8 Replies to “Soupe de sorcière”

  1. Devant une telle ordonnance, je ne peux pas m’interroger :
    Quel est l’état d’esprit du médecin qui signe une telle ordonnance ?
    A-t-il intimement conscience de « soigner » sa patiente ? En d’autre terme, lui apporter du « mieux » ou juste du soin sans s’interroger.
    Suit-il « bêtement » les prescriptions de confrères comme cela m’avait été répondu par un « confrère » médecin généraliste que j’interrogeais sur une de ses prescriptions ?
    Craint-il d’être « mis en accusation » par un confrère cardiologue comme je l’ai été quand j’ai remis en question une prescription et essayé de dialoguer avec ce même le cardiologue ?

    Que pense vraiment le médecin qui signe une telle ordonnance ?
    Le savez vous ?

    1. Souvent, ce genre d’ordos est en effet une œuvre collective, surtout en sortie de structure de soins. La peur de modifier l’ordo d’un spécialiste y a fait pour beaucoup ici. La déprescription n’est aussi pas encore assez un réflexe chez nous. J’essaye de le développer chez moi, mais ça demande du travail. Les choses avancent, mais doucement…

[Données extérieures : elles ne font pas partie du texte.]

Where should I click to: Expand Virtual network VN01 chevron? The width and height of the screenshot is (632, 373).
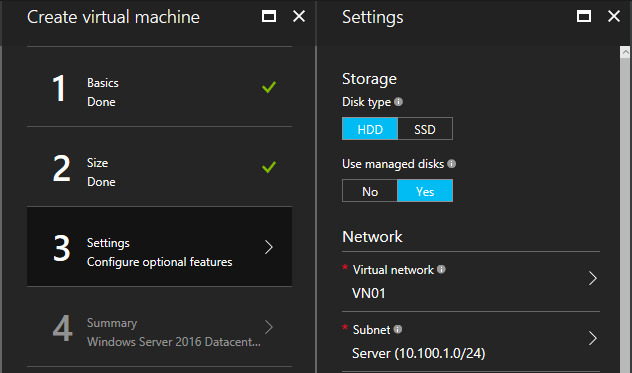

  2. J’avais effectivement vu passer cette prescription sur twitter.Elle pourrait au prime abord prêter à sourire si elle n’avait pas des conséquences fâcheuses. Il faudrait que tout médecin, avant de signer une prescription se rappelle cette devise de notre maitre a tous Hippocrate de Cos: « Primum non nocere »; Ce genre d’ordonnance a tendance effectivement à se banaliser … et pas exclusivement chez les personnes âgées !

  3. Il me semble que ce n’est pas la première soupe de sorcière que vous écrivez. C’est lamentable. En laissant les vieux tranquilles avec un minimum vital ils se portent mieux et vivent plus longtemps. Il faut quand même qu’ils aient une sacrée constitution pour supporter ça.
    Et je pense à la Sécu qui tombe à bras raccourcis sur les généralistes qui prescrivent trop d’arrêts de travail, trop de bons de transport ou de séances de kiné alors que ces trois choses ne sont répréhensibles que financièrement et par parce qu’ils sont nocifs pour les patients.
    Je suis las, n’ai plus envie de jouer à ça, le monde tourne à l’envers.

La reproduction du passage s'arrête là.